### Requirement
Give back exactly the lines of the entries below from the line with "Screen dimensions: 834x390" to the line with "Click the sort", inclusive, and only those.

### Records for the task

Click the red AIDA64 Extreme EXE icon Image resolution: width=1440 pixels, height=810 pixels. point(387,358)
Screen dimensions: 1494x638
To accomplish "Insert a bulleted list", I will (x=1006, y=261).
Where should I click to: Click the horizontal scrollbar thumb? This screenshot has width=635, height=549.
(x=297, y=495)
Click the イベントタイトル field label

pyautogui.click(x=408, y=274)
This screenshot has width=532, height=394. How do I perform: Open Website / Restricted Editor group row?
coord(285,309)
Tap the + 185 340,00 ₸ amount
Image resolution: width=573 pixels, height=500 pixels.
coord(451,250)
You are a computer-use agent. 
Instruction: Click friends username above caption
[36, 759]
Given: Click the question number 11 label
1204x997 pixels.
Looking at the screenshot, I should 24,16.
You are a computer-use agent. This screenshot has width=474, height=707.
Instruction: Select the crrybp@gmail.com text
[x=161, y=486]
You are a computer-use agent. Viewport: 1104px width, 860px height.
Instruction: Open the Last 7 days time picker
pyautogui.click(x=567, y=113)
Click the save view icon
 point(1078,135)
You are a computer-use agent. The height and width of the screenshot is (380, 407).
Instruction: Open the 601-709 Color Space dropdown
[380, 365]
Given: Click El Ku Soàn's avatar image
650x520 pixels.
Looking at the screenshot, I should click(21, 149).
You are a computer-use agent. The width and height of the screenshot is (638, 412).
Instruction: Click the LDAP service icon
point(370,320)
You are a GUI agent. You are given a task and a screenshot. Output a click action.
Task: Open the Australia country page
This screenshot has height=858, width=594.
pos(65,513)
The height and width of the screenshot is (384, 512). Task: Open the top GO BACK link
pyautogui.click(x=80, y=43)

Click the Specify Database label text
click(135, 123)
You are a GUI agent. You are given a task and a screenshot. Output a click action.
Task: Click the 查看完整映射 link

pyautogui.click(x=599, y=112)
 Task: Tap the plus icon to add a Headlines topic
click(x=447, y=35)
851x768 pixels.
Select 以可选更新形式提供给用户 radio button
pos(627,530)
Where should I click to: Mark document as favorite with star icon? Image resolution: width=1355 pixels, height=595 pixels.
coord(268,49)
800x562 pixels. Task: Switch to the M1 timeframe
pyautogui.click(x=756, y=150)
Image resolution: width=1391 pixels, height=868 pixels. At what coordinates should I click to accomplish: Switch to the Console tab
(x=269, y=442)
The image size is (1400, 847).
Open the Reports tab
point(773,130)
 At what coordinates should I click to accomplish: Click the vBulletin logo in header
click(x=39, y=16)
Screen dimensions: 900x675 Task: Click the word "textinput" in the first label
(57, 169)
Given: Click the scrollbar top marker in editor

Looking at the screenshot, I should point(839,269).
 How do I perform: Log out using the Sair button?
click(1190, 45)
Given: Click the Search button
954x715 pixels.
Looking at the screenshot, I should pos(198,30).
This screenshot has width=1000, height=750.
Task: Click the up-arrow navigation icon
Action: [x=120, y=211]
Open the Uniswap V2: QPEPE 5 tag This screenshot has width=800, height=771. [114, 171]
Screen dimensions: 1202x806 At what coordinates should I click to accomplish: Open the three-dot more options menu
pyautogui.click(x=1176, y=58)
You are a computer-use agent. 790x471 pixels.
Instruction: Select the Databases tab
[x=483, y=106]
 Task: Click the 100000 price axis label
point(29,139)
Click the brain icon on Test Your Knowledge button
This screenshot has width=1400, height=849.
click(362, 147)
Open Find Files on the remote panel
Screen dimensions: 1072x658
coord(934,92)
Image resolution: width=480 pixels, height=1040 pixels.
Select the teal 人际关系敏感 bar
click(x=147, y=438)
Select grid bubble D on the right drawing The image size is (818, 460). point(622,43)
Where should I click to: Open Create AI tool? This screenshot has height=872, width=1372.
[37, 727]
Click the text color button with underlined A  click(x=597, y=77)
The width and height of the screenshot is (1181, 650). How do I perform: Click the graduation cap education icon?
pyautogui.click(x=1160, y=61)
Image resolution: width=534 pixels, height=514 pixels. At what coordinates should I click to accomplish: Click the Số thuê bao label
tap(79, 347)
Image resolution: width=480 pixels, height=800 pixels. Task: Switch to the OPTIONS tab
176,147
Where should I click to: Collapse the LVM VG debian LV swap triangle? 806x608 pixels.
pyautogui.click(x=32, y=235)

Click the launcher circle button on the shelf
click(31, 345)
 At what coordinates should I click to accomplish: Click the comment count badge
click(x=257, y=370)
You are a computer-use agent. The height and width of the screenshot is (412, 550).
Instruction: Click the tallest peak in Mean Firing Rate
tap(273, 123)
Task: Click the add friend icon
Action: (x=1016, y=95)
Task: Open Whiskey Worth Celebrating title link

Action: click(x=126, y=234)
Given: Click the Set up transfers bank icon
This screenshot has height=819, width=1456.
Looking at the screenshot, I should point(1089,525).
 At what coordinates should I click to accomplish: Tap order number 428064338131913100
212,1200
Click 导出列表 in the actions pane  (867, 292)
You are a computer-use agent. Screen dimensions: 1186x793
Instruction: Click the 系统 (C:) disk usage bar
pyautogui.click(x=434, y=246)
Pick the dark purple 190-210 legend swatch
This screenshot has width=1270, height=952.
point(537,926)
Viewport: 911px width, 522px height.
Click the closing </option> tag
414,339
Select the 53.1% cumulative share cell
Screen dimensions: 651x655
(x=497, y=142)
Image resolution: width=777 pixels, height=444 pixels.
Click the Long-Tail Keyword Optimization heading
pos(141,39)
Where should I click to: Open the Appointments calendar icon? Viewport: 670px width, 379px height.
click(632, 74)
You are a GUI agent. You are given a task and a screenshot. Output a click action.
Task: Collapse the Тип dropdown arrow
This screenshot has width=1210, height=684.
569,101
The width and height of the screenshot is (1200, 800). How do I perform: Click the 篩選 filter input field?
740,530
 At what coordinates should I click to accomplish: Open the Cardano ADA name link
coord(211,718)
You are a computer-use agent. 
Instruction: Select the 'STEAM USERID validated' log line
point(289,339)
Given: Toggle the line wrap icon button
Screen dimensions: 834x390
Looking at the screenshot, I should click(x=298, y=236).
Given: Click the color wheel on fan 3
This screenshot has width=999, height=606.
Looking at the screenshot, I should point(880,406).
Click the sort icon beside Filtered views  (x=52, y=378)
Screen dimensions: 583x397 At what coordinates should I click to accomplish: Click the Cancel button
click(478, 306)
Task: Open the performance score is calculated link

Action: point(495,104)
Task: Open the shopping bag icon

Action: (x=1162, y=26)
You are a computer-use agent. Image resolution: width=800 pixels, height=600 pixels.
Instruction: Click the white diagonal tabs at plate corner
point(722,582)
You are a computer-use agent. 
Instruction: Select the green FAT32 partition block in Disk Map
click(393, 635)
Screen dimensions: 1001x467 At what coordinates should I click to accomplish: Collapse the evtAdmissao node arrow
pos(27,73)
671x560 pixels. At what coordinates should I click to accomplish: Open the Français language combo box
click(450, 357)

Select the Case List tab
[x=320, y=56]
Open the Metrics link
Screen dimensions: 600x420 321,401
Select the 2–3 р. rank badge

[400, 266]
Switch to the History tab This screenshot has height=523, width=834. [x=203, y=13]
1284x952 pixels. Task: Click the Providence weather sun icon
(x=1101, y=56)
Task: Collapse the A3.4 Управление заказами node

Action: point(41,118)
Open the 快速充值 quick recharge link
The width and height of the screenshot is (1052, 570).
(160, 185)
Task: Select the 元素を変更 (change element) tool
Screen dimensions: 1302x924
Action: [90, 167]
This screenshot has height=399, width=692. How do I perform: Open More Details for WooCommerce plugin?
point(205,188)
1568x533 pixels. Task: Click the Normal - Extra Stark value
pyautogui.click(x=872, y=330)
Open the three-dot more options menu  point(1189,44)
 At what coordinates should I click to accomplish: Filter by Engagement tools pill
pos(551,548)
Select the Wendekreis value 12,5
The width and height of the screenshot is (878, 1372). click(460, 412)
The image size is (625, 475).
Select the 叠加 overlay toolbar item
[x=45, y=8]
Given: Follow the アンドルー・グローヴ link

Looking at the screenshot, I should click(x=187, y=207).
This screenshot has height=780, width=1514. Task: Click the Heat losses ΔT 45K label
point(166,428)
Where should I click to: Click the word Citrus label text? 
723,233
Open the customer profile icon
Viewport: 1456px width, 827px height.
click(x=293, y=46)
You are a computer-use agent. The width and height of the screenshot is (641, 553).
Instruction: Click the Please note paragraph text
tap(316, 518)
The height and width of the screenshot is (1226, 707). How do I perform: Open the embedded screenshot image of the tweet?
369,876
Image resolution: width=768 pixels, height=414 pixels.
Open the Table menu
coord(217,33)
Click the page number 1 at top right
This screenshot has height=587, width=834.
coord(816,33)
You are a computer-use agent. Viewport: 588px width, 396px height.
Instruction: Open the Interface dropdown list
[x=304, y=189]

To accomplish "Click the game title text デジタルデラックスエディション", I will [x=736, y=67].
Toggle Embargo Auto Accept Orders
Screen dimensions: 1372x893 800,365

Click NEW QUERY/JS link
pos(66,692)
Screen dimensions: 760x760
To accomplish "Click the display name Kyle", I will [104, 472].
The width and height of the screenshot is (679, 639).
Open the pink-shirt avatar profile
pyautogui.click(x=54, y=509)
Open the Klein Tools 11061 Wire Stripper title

### Solution to the exercise
Screen dimensions: 834x390
Looking at the screenshot, I should click(x=298, y=236).
Given: Click the color wheel on fan 3
This screenshot has width=999, height=606.
Looking at the screenshot, I should point(880,406).
Click the sort icon beside Filtered views  (x=52, y=378)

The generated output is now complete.